# Problem details
Exclude the pictures, then repeat exactly each line from the one containing "Click the 21:07:26 created time cell" to the final line of the records that follow.

--- Provided data Enclosed Below ---

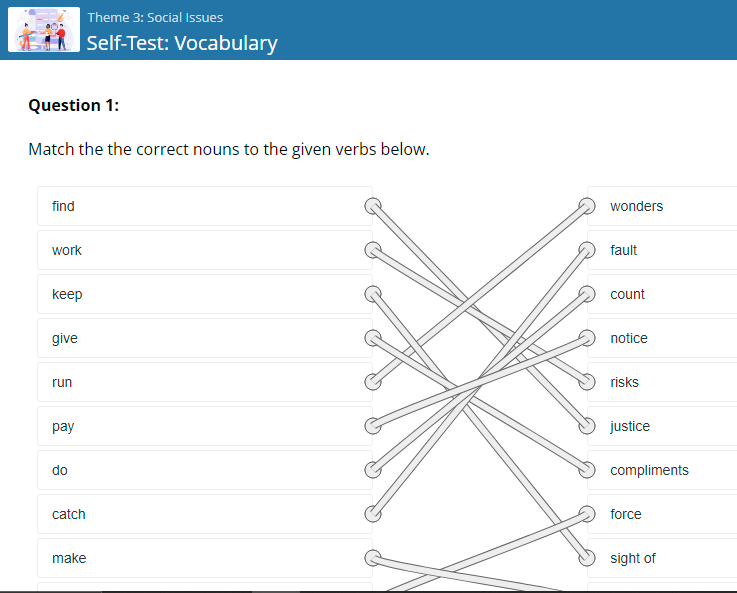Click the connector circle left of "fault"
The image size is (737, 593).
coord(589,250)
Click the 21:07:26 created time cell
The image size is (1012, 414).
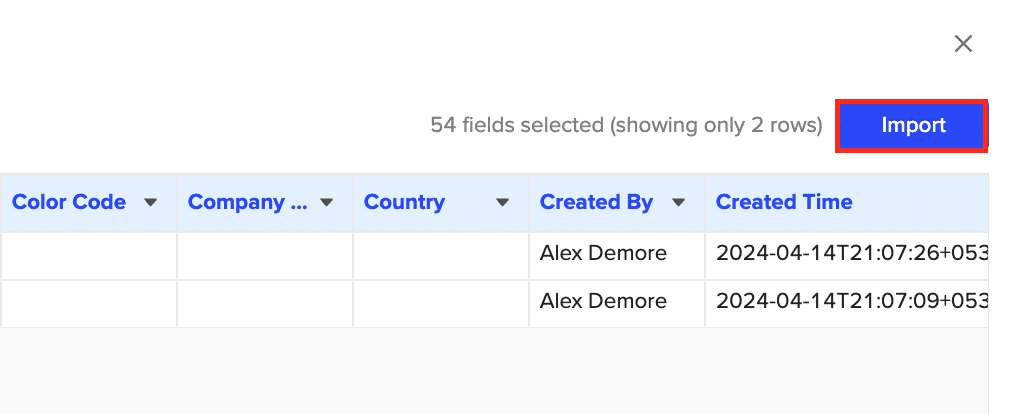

--- End of Enclosed Provided data ---

# Answer area
Click the 21:07:26 created time cell
The image size is (1012, 414).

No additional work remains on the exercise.